Supplied data:
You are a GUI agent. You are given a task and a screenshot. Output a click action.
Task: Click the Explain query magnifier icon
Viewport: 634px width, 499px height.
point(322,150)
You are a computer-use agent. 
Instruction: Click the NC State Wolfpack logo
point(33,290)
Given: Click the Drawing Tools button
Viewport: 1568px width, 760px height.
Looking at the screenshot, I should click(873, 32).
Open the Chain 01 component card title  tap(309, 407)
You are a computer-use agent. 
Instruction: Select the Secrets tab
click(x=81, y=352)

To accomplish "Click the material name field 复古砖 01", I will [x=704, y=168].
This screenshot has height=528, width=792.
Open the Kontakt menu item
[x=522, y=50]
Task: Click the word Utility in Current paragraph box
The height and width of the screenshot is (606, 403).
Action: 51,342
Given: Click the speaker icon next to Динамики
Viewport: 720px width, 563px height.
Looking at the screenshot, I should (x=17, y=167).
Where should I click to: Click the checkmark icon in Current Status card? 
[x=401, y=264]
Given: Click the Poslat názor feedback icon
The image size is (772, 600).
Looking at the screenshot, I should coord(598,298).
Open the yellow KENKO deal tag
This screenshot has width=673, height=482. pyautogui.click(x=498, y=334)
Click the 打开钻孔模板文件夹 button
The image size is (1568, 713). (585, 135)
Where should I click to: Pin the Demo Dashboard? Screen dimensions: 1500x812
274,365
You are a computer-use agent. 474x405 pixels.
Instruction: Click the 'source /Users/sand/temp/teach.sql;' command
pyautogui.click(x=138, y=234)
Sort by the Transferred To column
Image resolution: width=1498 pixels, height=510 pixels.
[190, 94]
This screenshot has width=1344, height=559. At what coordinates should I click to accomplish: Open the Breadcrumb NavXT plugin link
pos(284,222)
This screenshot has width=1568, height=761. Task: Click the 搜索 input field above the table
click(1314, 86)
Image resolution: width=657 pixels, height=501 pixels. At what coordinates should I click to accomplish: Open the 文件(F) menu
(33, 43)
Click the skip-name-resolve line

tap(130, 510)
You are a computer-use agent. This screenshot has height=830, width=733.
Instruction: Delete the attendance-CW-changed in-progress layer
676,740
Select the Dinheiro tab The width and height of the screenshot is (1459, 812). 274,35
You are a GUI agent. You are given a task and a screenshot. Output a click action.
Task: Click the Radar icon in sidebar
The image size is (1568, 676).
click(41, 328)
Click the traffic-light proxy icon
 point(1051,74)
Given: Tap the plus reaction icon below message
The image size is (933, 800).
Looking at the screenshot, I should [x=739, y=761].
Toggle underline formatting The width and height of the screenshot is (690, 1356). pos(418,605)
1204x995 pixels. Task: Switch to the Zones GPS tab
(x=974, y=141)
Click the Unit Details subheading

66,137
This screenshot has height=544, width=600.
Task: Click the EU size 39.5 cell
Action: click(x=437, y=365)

Task prompt: Repeat the records verbatim, starting with the line that contains "Task: Click the word" and continuing through the line that contains "Looking at the screenshot, I should coord(598,298).".

Response to the task:
Task: Click the word Utility in Current paragraph box
The height and width of the screenshot is (606, 403).
Action: 51,342
Given: Click the speaker icon next to Динамики
Viewport: 720px width, 563px height.
Looking at the screenshot, I should (x=17, y=167).
Where should I click to: Click the checkmark icon in Current Status card? 
[x=401, y=264]
Given: Click the Poslat názor feedback icon
The image size is (772, 600).
Looking at the screenshot, I should coord(598,298).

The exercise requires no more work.